The "ForEach" creates tasks for each row, up to some limit based on the number of cores (or whatever). Lets say 4 for want of a better idea. Each of the four tasks gets a row, and goes off to process it. TPL waits until the machine is not too busy, and fires up some more. I'm expecting a max of four.
But that's not what I observe - and not what I think is happening.
So... I wrote a quick test (see below):
Sub Main()
Dim tbl As New DataTable()
FillTable(tbl)
Parallel.ForEach(tbl.AsEnumerable(), AddressOf ProcessRow)
End Sub
Private n As Integer = 0
Sub ProcessRow(row As DataRow, state As ParallelLoopState)
n += 1 ' I know... not thread safe
Console.WriteLine("Starting thread {0}({1})", n, Thread.CurrentThread.ManagedThreadId)
Using cnx As SqlConnection = New SqlConnection(My.Settings.ConnectionString)
cnx.Open()
Thread.Sleep(TimeSpan.FromMinutes(5))
cnx.Close()
End Using
Console.WriteLine("Closing thread {0}({1})", n, Thread.CurrentThread.ManagedThreadId)
n -= 1
End Sub
This creates way more than my guess at the number of tasks. So, I surmise that TPL fires up tasks to the limit it thinks will keep my machine busy, but hey, what's this, we're not very busy here, so lets start some more. Still not very busy, so... etc. (seems like one new task a second - roughly).
This is reasonable-ish, but I expect it to go pop 30 seconds (SQL connection timeout) after when and if it gets 100 open SQL connections - the default connection pool size - which it doesn't.
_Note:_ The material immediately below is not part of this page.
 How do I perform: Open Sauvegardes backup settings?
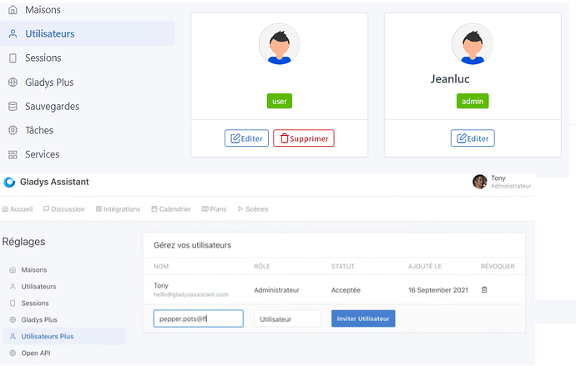point(53,107)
So, to scale it back a bit, I change my connection string to limit the max pool size.
Sub Main()
Dim tbl As New DataTable()
Dim csb As New SqlConnectionStringBuilder(My.Settings.ConnectionString)
csb.MaxPoolSize = 10
csb.ApplicationName = "Test 1"
My.Settings("ConnectionString") = csb.ToString()
FillTable(tbl)
Parallel.ForEach(tbl.AsEnumerable(), AddressOf ProcessRow)
End Sub
I count the real number of connections to the SQL server, and as expected, its 10. But my application has fired up 26 tasks - and then hangs. So, setting the max pool size for SQL somehow limited the number of tasks to 26, but why no 27, and especially, why doesn't it fall over at 11 because the pool is full ?
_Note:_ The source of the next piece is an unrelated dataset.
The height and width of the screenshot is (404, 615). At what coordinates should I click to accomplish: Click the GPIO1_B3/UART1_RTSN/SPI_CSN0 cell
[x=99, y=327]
Obviously, somewhere along the line I'm asking for more work than my machine can do, and I can add "MaxDegreesOfParallelism" to the ForEach, but I'm interested in what's actually going on here.
PS.
Actually, after sitting with 26 tasks for (I'm guessing) 5 minutes, it does fall over with the original (max pool size reached) error. Huh ?
Thanks.
Edit 1:
Actually, what I now think happens in the tasks (my "ProcessRow" method) is that after 10 successful connections/tasks, the 11th does block for the connection timeout, and then does get the original exception - as do any subsequent tasks.
So... I conclude that the TPL is creating tasks at about 1 a second, and it gets enough time to create about 26/27 before task 11 throws an exception. All subsequent tasks then also throw exceptions (about a second apart) and the TPL stops creating new tasks (because it gets unhandled exceptions in one or more tasks ?)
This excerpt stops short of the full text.